Since all four unionist candidates are backing implementation of the 2016 result there is, in fact, no unionist choice for those unionists who voted Remain and still support Remain.

If those voters gravitate to Long - I can't see them going to the SDLP, Sinn Féin or other pro-Remain candidates - then there is a chance that she takes the third seat.

That would be enormously embarrassing for unionism generally and the UUP in particular.

There is also the possibility that if Jim Allister polls well enough he could take the second seat; and again, that would be hugely embarrassing for the UUP.

So it looks likely that rather than be a Remain/Leave battle within unionism it will be about the importance of keeping the second seat.

With Sinn Féin focused on building the evidence in favour of a border poll (unionism a minority of the 462 councillors elected last week; unionism a minority in the Assembly, etc) the loss of the second unionist MEP would be cited as further evidence that the non-unionist majority required to meet the conditions for a poll - namely that victory for Irish unity is 'likely' - is closer to being met.

Which means that pro-Remain unionists will be encouraged to put staying in the UK above staying in the EU.

What will be tested on May 23 is whether pro-Remain unionists will buy into that logic.

The 'surge' in support for Alliance suggests that growing numbers of soft unionists are prepared to vote for them.

How much did Brexit play in that decision?
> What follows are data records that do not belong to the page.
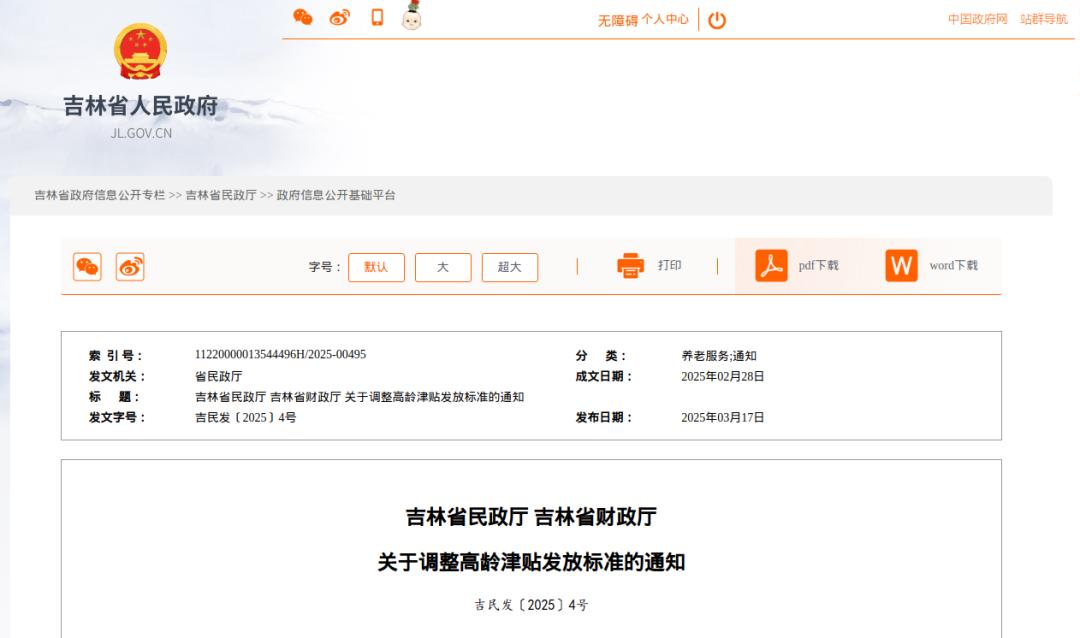Open 无障碍 accessibility mode
The height and width of the screenshot is (638, 1080).
617,20
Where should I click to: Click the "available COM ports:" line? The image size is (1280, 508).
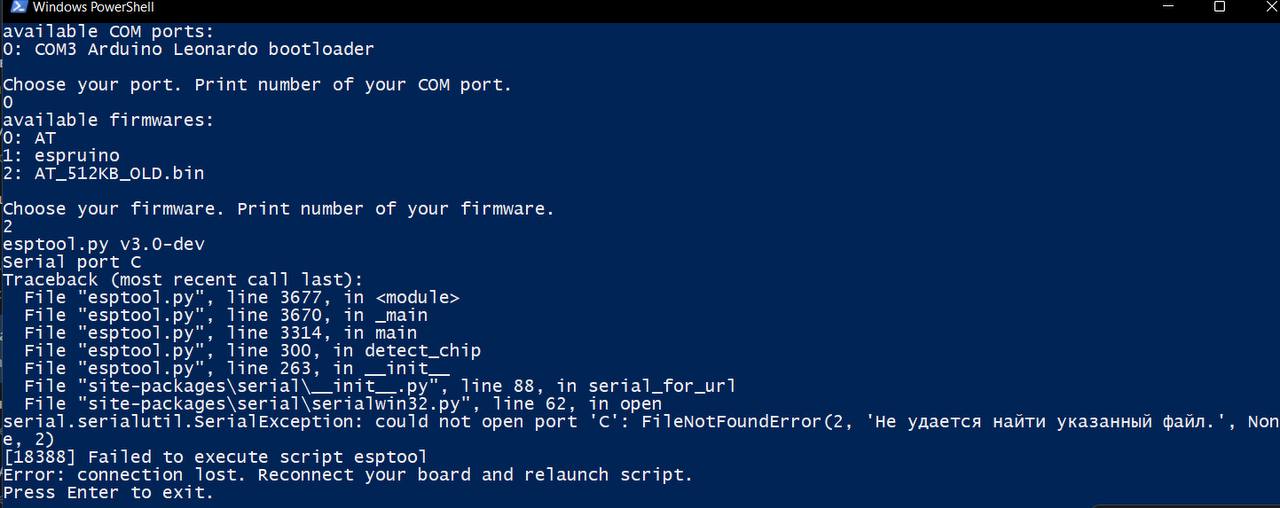pos(108,31)
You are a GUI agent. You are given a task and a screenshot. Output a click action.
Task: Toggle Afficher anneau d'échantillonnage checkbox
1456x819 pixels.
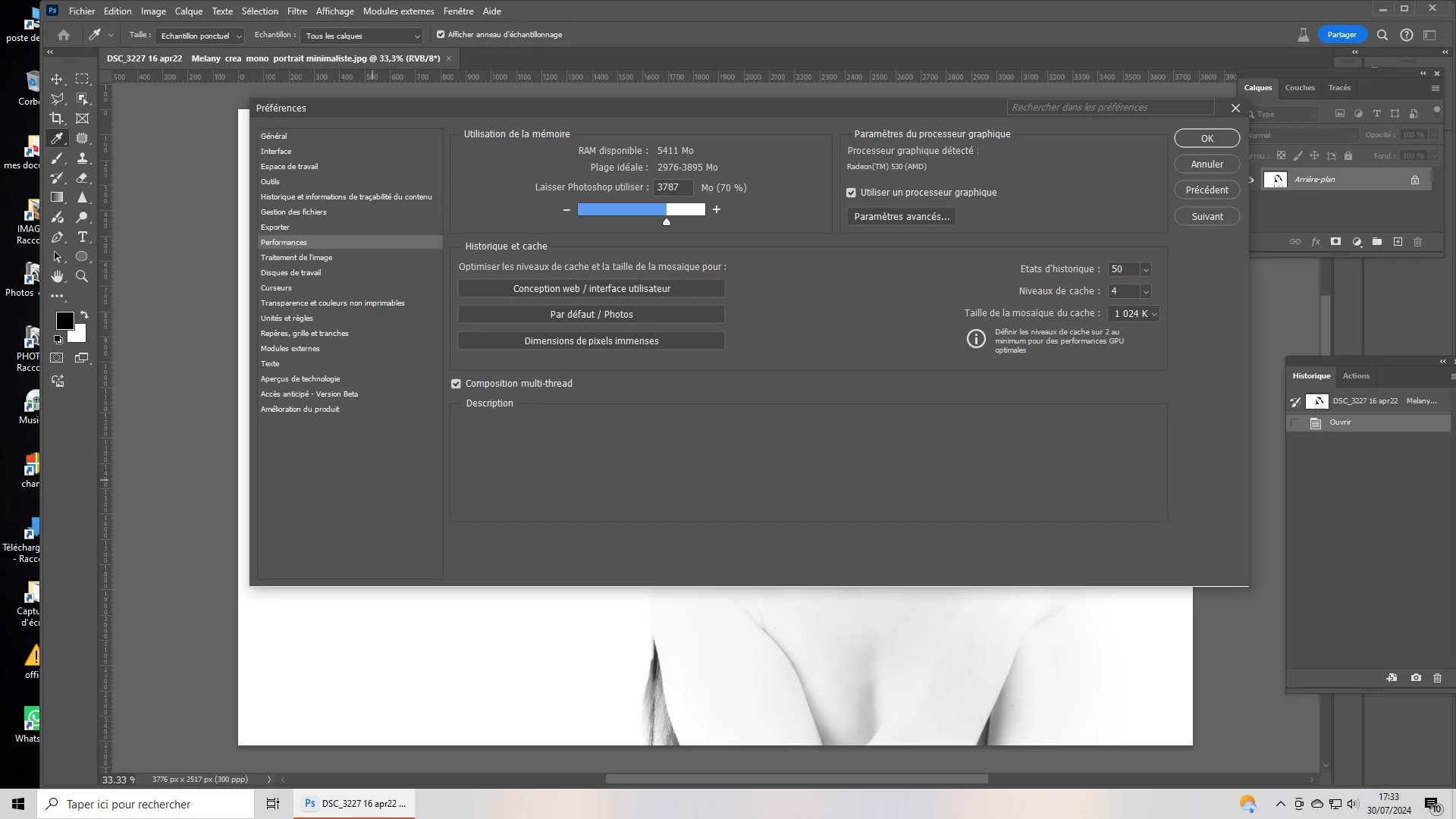(441, 35)
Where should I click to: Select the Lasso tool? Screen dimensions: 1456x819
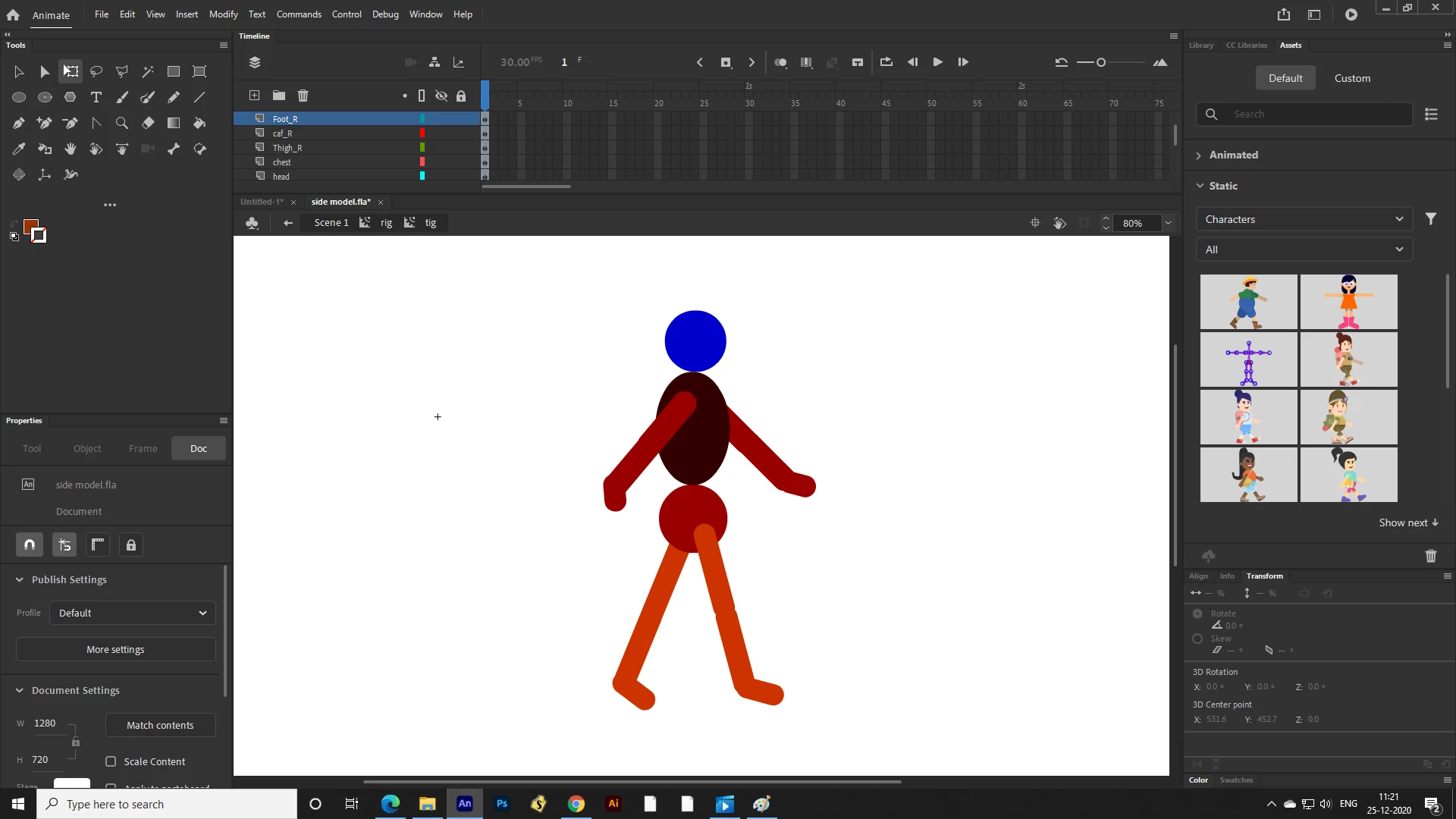pyautogui.click(x=96, y=71)
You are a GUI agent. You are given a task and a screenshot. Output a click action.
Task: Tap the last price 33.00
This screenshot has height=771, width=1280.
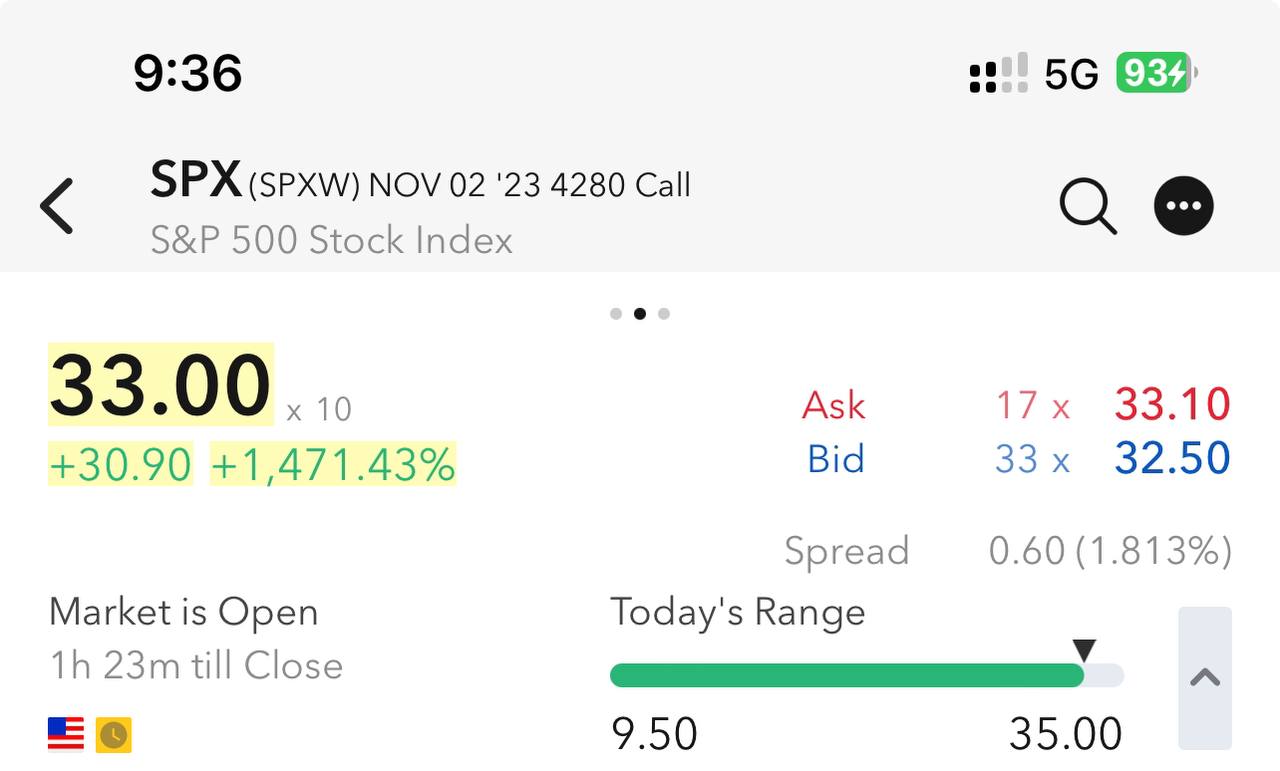click(161, 385)
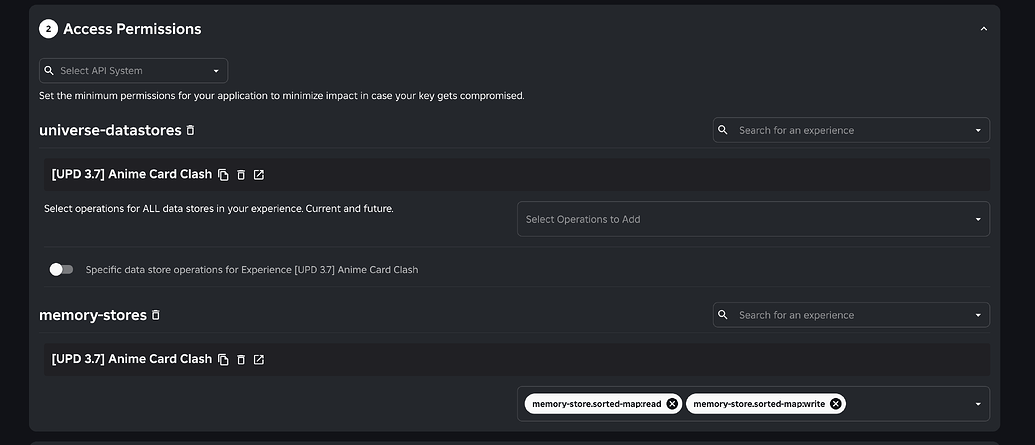Open universe-datastores experience search dropdown arrow

pyautogui.click(x=978, y=130)
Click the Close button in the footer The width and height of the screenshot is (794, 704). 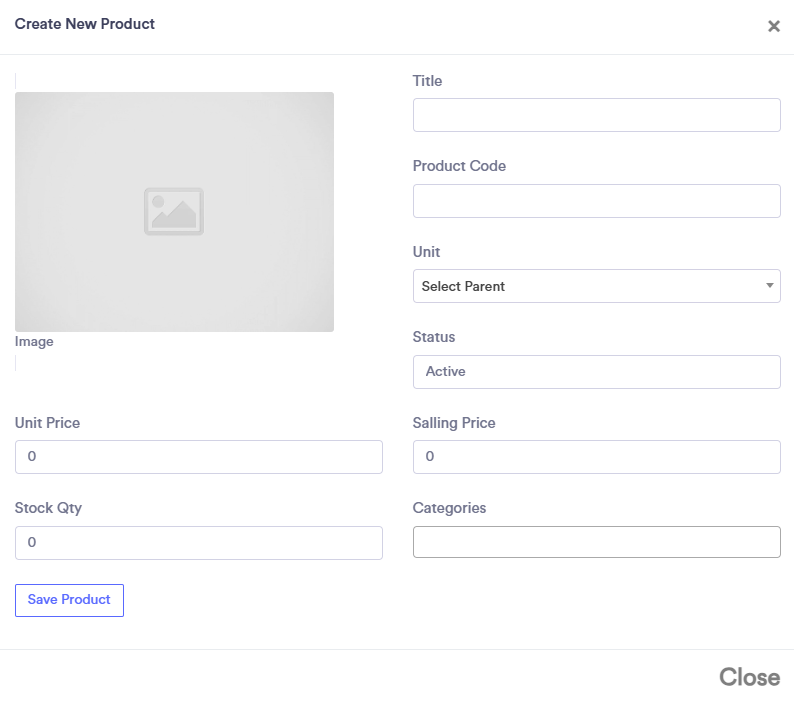[749, 677]
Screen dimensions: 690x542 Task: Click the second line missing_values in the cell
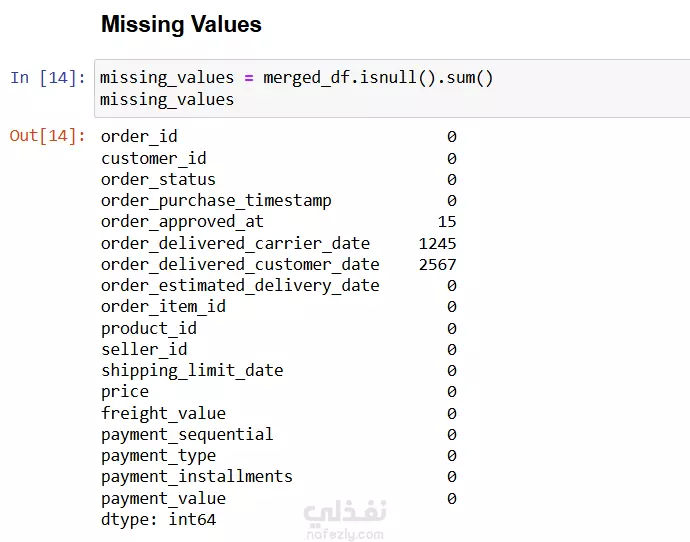point(167,100)
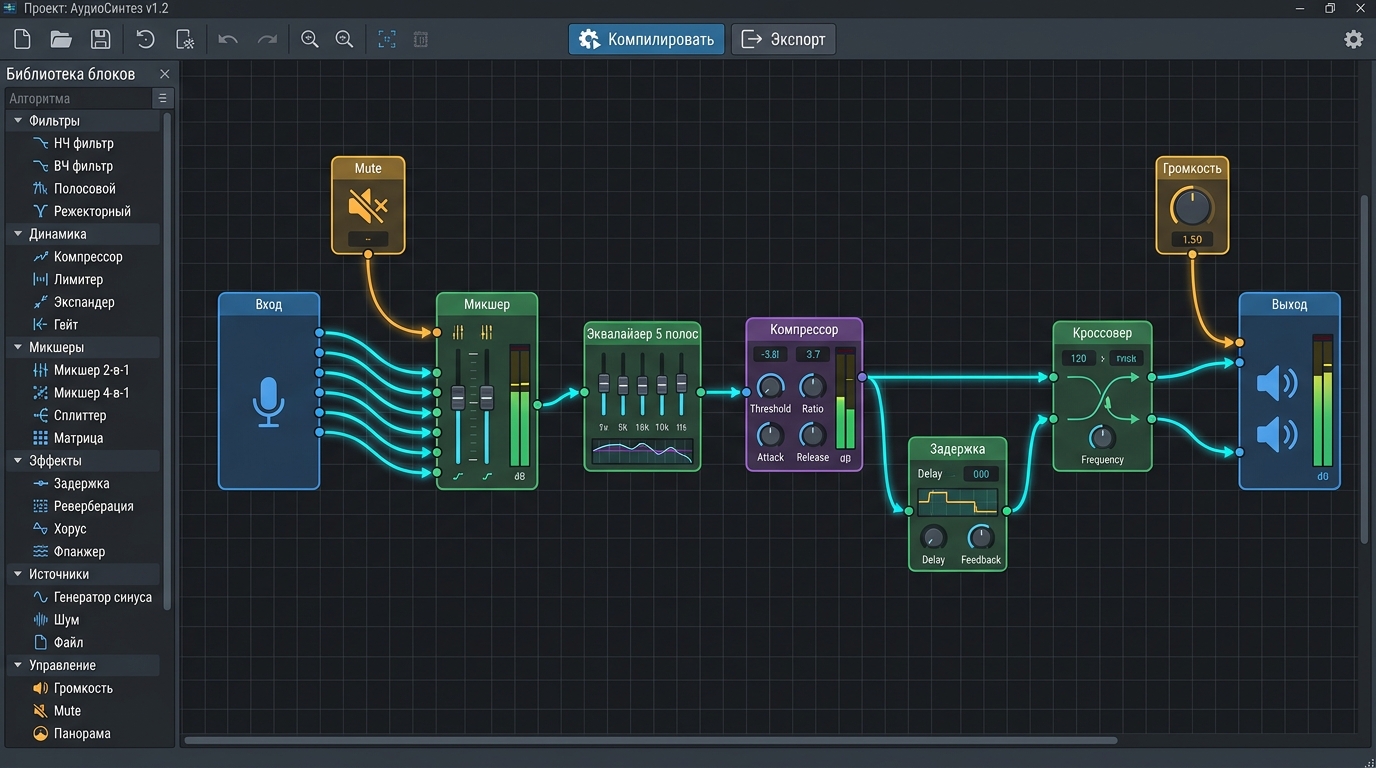Click the Компилировать button
This screenshot has height=768, width=1376.
tap(647, 40)
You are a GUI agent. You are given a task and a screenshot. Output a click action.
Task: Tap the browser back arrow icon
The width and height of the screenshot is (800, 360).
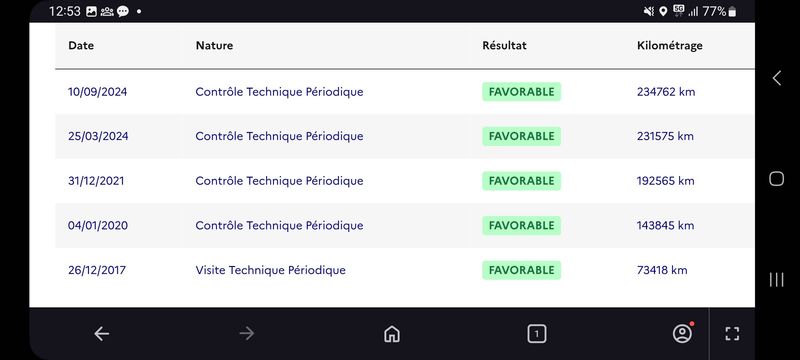[x=102, y=334]
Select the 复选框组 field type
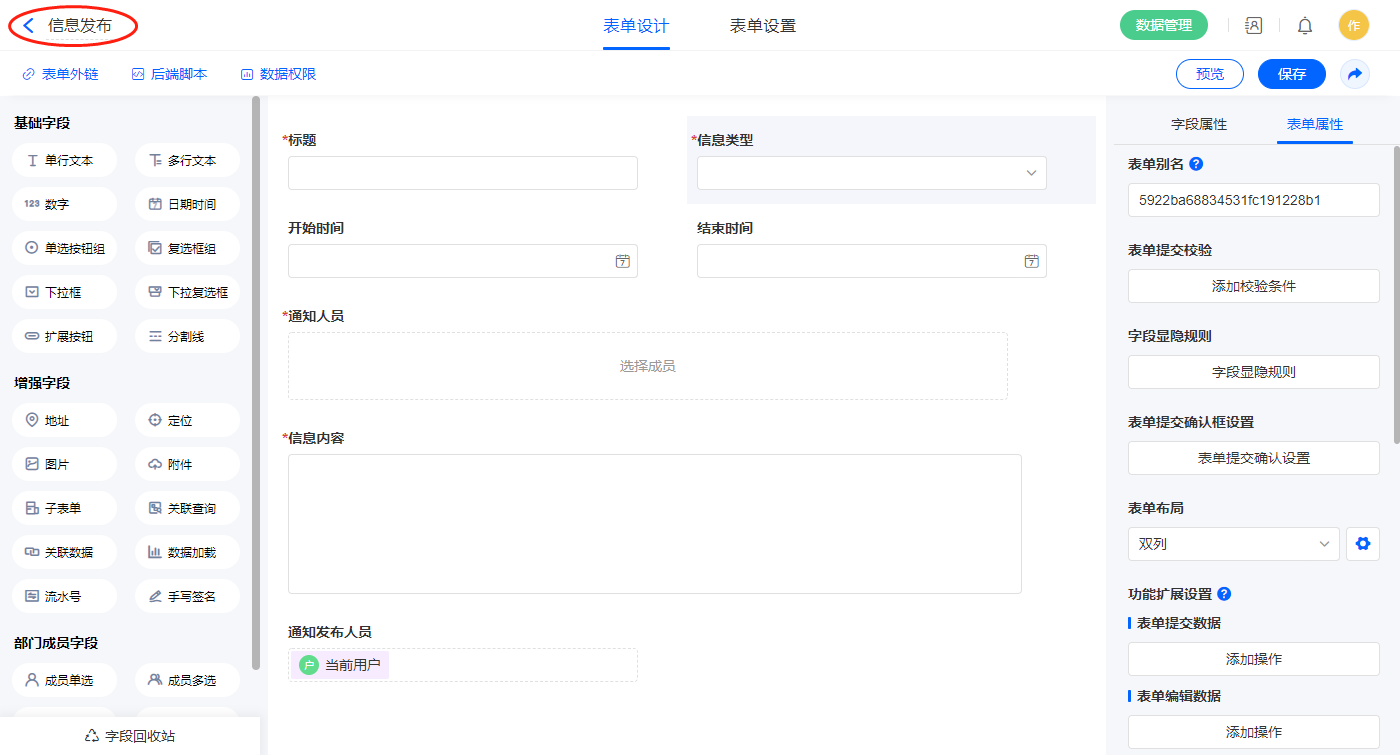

How much has it to do with a section of unionism being uncomfortable with the perceived unionist hostility to issues like same-sex-marriage?

How many unionists fear that the sort of Brexit the DUP and Jim Allister seem to want is a bigger threat to the constitutional integrity of the UK than the alternatives?

How many still think that Brexit will even happen? How many just took the decision to vote Alliance because it was a 'local' election and they didn't think much harm would be done by 'sending a message'?

Because no-one predicted the Alliance surge (even Alliance was taken by surprise) it seems fair to conclude that Naomi Long - the party's key electoral asset - could do even better as a vote-catcher.

It seems similarly fair to conclude that unionists will back away from trying to portray Alliance and Long as 'enemies of the Union'.

That tactic didn't work last Thursday. It's hardly likely to work three weeks later. They'll have to find some other way of stopping the drift of votes to her - and they don't have much time.

Anyway, a return of two non-unionist seats would, I think, have an impact on the talks process.

It might make party-political unionism realise, finally, that when there is a state of flux everything changes; including the old certainties.